ENTRIES SHOWN
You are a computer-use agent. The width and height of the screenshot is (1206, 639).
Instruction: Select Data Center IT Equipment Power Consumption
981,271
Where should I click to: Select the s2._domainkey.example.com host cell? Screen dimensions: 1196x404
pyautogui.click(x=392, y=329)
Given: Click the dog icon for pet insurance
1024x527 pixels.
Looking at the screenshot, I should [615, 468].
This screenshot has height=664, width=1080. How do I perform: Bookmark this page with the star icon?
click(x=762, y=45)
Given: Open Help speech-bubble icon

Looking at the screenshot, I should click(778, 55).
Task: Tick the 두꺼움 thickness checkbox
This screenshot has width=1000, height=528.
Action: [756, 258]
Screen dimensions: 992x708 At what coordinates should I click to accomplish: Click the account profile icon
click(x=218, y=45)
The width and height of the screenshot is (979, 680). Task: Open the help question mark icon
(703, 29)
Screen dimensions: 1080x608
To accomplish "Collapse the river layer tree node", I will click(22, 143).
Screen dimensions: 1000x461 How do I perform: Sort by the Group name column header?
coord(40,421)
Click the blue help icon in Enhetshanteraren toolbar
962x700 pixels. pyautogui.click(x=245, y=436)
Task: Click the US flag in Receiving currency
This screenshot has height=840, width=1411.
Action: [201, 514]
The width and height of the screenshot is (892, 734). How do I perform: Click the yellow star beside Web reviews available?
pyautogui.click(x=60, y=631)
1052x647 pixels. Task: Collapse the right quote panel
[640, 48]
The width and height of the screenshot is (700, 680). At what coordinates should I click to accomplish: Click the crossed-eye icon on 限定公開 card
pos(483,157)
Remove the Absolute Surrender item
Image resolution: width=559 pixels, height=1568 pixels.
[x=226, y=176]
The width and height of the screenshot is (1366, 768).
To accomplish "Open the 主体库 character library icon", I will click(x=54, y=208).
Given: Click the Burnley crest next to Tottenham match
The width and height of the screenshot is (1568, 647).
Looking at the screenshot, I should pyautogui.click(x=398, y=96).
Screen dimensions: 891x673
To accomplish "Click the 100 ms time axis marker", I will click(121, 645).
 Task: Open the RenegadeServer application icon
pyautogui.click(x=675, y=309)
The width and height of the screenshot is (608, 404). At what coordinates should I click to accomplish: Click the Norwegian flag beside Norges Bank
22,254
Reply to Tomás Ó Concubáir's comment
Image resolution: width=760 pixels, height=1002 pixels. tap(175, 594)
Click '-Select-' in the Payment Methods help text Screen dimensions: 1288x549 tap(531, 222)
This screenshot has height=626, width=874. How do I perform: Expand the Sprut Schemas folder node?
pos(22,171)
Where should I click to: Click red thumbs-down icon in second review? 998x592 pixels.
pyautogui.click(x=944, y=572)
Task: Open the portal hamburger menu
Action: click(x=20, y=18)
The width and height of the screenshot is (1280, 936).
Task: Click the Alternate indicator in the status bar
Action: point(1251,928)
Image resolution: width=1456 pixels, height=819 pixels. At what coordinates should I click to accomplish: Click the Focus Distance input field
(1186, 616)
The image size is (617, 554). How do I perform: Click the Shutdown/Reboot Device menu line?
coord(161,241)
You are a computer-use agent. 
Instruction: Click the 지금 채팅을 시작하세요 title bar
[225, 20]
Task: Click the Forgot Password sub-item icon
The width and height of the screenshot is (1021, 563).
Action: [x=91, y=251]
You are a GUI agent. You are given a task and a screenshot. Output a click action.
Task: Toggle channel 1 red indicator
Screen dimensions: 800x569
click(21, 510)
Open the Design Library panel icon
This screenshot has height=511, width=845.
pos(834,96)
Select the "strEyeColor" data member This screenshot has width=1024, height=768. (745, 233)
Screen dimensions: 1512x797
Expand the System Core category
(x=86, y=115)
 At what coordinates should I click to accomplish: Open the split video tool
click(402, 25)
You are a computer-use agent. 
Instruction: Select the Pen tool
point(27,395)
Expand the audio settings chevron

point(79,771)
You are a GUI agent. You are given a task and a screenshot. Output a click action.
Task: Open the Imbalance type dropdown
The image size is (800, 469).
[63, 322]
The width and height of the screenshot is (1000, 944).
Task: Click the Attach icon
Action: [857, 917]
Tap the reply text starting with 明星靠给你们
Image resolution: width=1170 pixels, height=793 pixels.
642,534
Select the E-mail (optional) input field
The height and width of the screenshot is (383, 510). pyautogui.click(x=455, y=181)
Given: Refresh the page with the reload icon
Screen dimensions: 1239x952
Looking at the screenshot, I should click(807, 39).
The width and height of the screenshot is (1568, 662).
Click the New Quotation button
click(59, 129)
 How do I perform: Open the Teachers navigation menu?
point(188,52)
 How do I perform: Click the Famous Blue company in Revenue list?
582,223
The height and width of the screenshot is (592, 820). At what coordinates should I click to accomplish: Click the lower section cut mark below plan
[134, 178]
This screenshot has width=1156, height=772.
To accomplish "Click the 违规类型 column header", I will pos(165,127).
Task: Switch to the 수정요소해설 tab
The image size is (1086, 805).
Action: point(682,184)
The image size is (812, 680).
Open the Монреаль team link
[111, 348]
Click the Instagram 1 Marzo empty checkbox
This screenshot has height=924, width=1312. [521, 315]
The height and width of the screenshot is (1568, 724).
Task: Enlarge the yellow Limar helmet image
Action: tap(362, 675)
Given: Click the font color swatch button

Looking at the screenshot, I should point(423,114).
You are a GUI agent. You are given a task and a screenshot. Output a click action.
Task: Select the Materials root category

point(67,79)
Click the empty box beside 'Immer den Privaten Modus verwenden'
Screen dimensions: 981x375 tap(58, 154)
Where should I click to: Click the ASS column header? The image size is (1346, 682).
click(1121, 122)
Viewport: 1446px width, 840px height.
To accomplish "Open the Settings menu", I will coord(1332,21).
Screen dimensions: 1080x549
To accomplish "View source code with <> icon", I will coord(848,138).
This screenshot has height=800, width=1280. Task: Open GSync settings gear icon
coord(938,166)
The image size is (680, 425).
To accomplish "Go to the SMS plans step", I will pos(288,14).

BRIEF
Write the whole listing out again exactly.

COMPLETED TASK
You are a computer-use agent. The width and height of the screenshot is (1206, 639).
Instruction: Select Data Center IT Equipment Power Consumption
981,271
Where should I click to: Select the s2._domainkey.example.com host cell? Screen dimensions: 1196x404
pyautogui.click(x=392, y=329)
Given: Click the dog icon for pet insurance
1024x527 pixels.
Looking at the screenshot, I should [615, 468].
This screenshot has height=664, width=1080. How do I perform: Bookmark this page with the star icon?
click(x=762, y=45)
Given: Open Help speech-bubble icon

Looking at the screenshot, I should click(778, 55).
Task: Tick the 두꺼움 thickness checkbox
This screenshot has width=1000, height=528.
Action: [756, 258]
Screen dimensions: 992x708 At what coordinates should I click to accomplish: Click the account profile icon
click(x=218, y=45)
The width and height of the screenshot is (979, 680). Task: Open the help question mark icon
(703, 29)
Screen dimensions: 1080x608
To accomplish "Collapse the river layer tree node", I will click(22, 143).
Screen dimensions: 1000x461 How do I perform: Sort by the Group name column header?
coord(40,421)
Click the blue help icon in Enhetshanteraren toolbar
962x700 pixels. pyautogui.click(x=245, y=436)
Task: Click the US flag in Receiving currency
This screenshot has height=840, width=1411.
Action: [201, 514]
The width and height of the screenshot is (892, 734). How do I perform: Click the yellow star beside Web reviews available?
pyautogui.click(x=60, y=631)
1052x647 pixels. Task: Collapse the right quote panel
[640, 48]
The width and height of the screenshot is (700, 680). At what coordinates should I click to accomplish: Click the crossed-eye icon on 限定公開 card
pos(483,157)
Remove the Absolute Surrender item
Image resolution: width=559 pixels, height=1568 pixels.
[x=226, y=176]
The width and height of the screenshot is (1366, 768).
To accomplish "Open the 主体库 character library icon", I will click(x=54, y=208).
Given: Click the Burnley crest next to Tottenham match
The width and height of the screenshot is (1568, 647).
Looking at the screenshot, I should pyautogui.click(x=398, y=96).
Screen dimensions: 891x673
To accomplish "Click the 100 ms time axis marker", I will click(121, 645).
 Task: Open the RenegadeServer application icon
pyautogui.click(x=675, y=309)
The width and height of the screenshot is (608, 404). At what coordinates should I click to accomplish: Click the Norwegian flag beside Norges Bank
22,254
Reply to Tomás Ó Concubáir's comment
Image resolution: width=760 pixels, height=1002 pixels. tap(175, 594)
Click '-Select-' in the Payment Methods help text Screen dimensions: 1288x549 tap(531, 222)
This screenshot has height=626, width=874. How do I perform: Expand the Sprut Schemas folder node?
pos(22,171)
Where should I click to: Click red thumbs-down icon in second review? 998x592 pixels.
pyautogui.click(x=944, y=572)
Task: Open the portal hamburger menu
Action: click(x=20, y=18)
The width and height of the screenshot is (1280, 936).
Task: Click the Alternate indicator in the status bar
Action: point(1251,928)
Image resolution: width=1456 pixels, height=819 pixels. At what coordinates should I click to accomplish: Click the Focus Distance input field
(1186, 616)
The image size is (617, 554). How do I perform: Click the Shutdown/Reboot Device menu line?
coord(161,241)
You are a computer-use agent. 
Instruction: Click the 지금 채팅을 시작하세요 title bar
[225, 20]
Task: Click the Forgot Password sub-item icon
The width and height of the screenshot is (1021, 563).
Action: [x=91, y=251]
You are a GUI agent. You are given a task and a screenshot. Output a click action.
Task: Toggle channel 1 red indicator
Screen dimensions: 800x569
click(21, 510)
Open the Design Library panel icon
This screenshot has height=511, width=845.
pos(834,96)
Select the "strEyeColor" data member This screenshot has width=1024, height=768. (745, 233)
Screen dimensions: 1512x797
Expand the System Core category
(x=86, y=115)
 At what coordinates should I click to accomplish: Open the split video tool
click(402, 25)
You are a computer-use agent. 
Instruction: Select the Pen tool
point(27,395)
Expand the audio settings chevron

point(79,771)
You are a GUI agent. You are given a task and a screenshot. Output a click action.
Task: Open the Imbalance type dropdown
The image size is (800, 469).
[63, 322]
The width and height of the screenshot is (1000, 944).
Task: Click the Attach icon
Action: [857, 917]
Tap the reply text starting with 明星靠给你们
Image resolution: width=1170 pixels, height=793 pixels.
642,534
Select the E-mail (optional) input field
The height and width of the screenshot is (383, 510). pyautogui.click(x=455, y=181)
Given: Refresh the page with the reload icon
Screen dimensions: 1239x952
Looking at the screenshot, I should click(807, 39).
The width and height of the screenshot is (1568, 662).
Click the New Quotation button
click(59, 129)
 How do I perform: Open the Teachers navigation menu?
point(188,52)
 How do I perform: Click the Famous Blue company in Revenue list?
582,223
The height and width of the screenshot is (592, 820). At what coordinates should I click to accomplish: Click the lower section cut mark below plan
[134, 178]
This screenshot has width=1156, height=772.
To accomplish "Click the 违规类型 column header", I will pos(165,127).
Task: Switch to the 수정요소해설 tab
The image size is (1086, 805).
Action: point(682,184)
The image size is (812, 680).
Open the Монреаль team link
[111, 348]
Click the Instagram 1 Marzo empty checkbox
This screenshot has height=924, width=1312. [521, 315]
The height and width of the screenshot is (1568, 724).
Task: Enlarge the yellow Limar helmet image
Action: tap(362, 675)
Given: Click the font color swatch button

Looking at the screenshot, I should point(423,114).
You are a GUI agent. You are given a task and a screenshot. Output a click action.
Task: Select the Materials root category

point(67,79)
Click the empty box beside 'Immer den Privaten Modus verwenden'
Screen dimensions: 981x375 tap(58, 154)
Where should I click to: Click the ASS column header? The image size is (1346, 682).
click(1121, 122)
Viewport: 1446px width, 840px height.
To accomplish "Open the Settings menu", I will coord(1332,21).
Screen dimensions: 1080x549
To accomplish "View source code with <> icon", I will coord(848,138).
This screenshot has height=800, width=1280. Task: Open GSync settings gear icon
coord(938,166)
The image size is (680, 425).
To accomplish "Go to the SMS plans step", I will pos(288,14).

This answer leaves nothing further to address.